◆ **Task instructions**
Revise the data below by replacing each "Collapse" with "Expand" and leaving everything else unchanged. Leave the pictures out of your answer.
>>>
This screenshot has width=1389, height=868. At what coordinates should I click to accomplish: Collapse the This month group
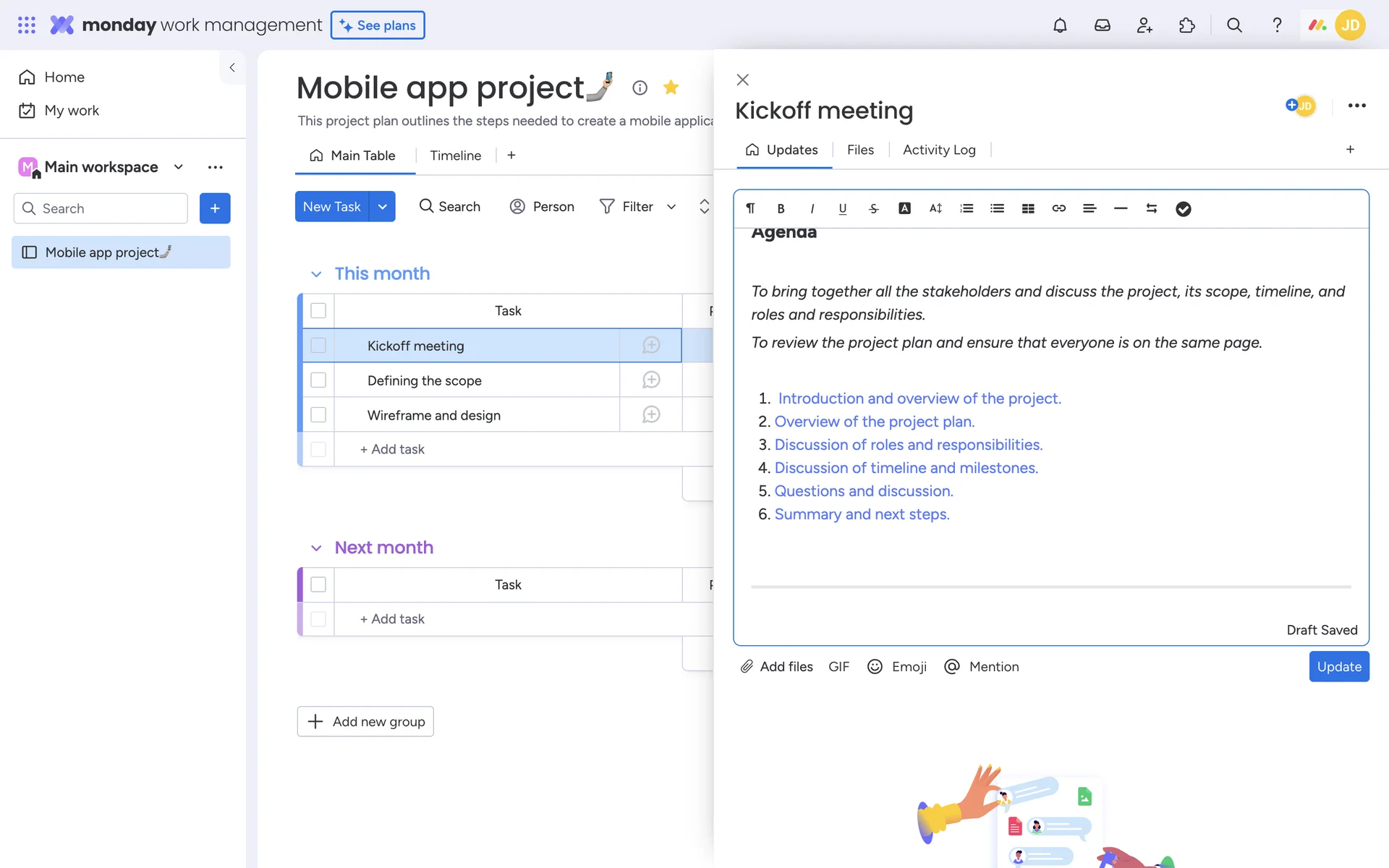point(316,274)
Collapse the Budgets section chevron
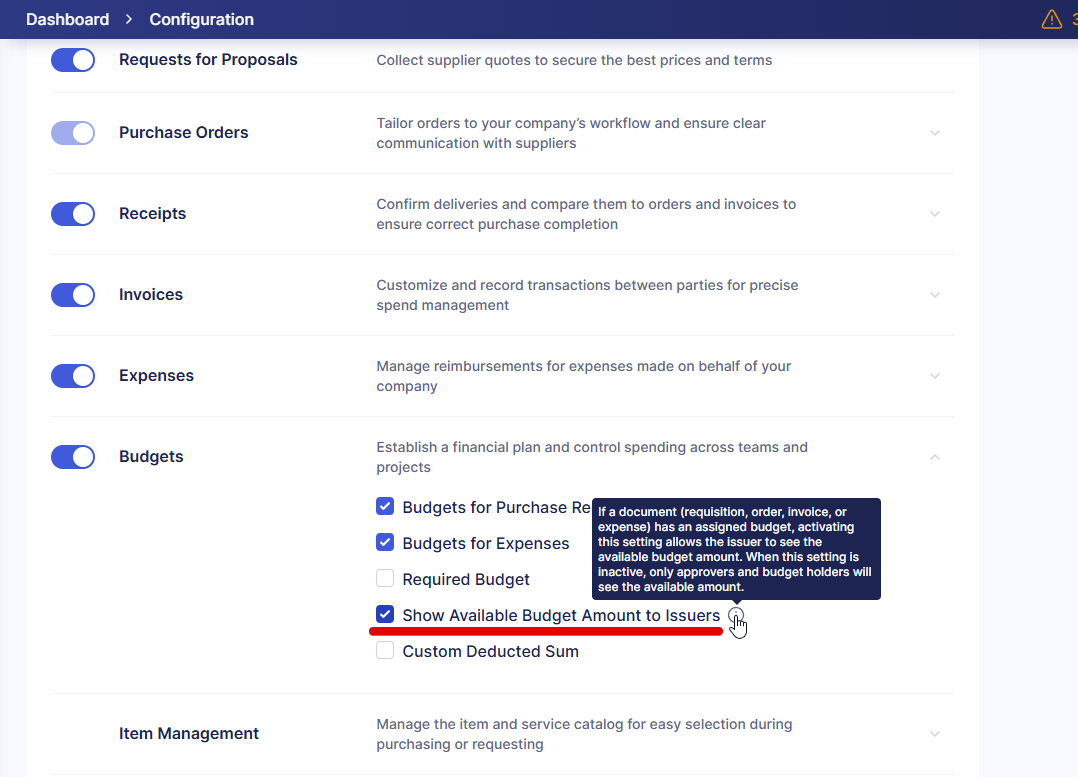Viewport: 1078px width, 777px height. [935, 457]

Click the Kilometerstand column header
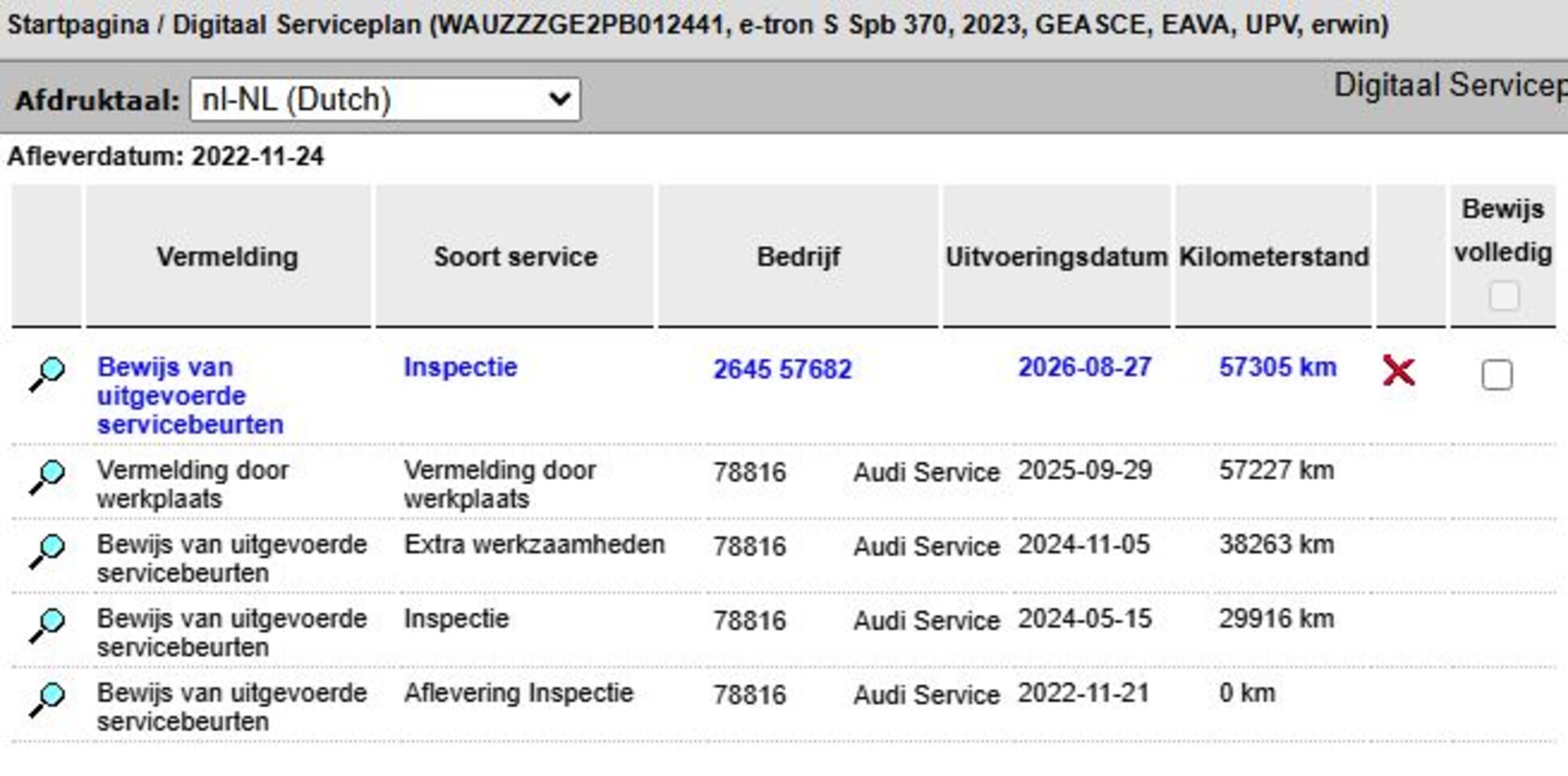(x=1274, y=257)
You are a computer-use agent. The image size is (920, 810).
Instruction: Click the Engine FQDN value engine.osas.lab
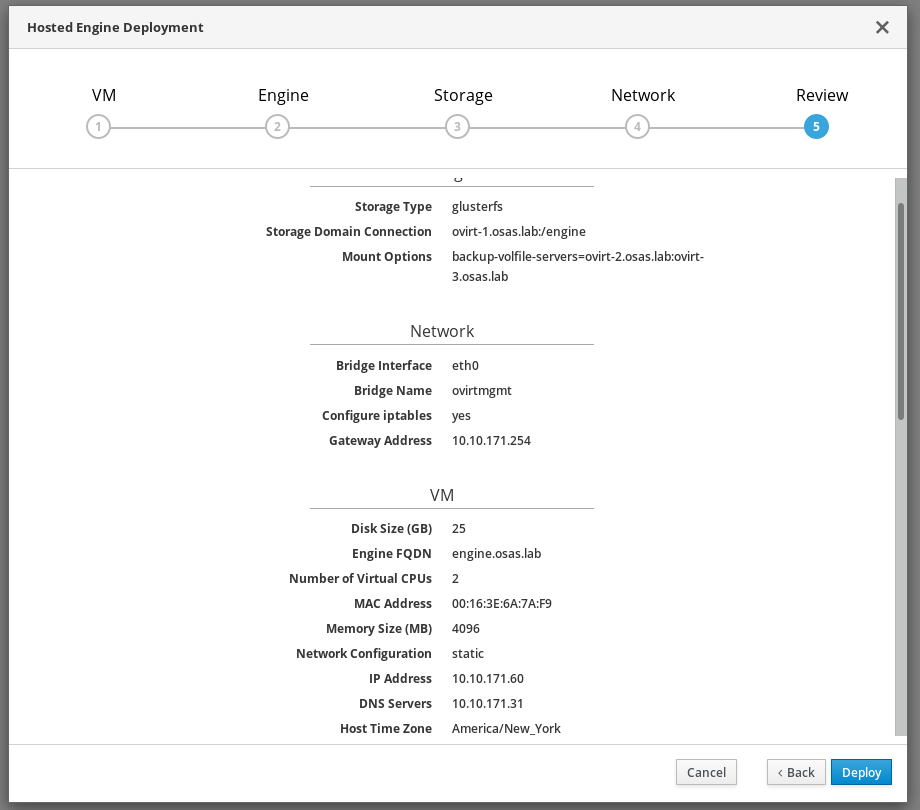tap(496, 554)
<<<
◆ **Response to this exercise**
This screenshot has width=1389, height=868. At what coordinates should I click to accomplish: Expand the This month group
point(316,274)
Expand the Budgets section chevron
Viewport: 1078px width, 777px height. [935, 457]

Click the Kilometerstand column header
(x=1274, y=257)
You are a computer-use agent. The image size is (920, 810).
Instruction: Click the Engine FQDN value engine.osas.lab
tap(496, 554)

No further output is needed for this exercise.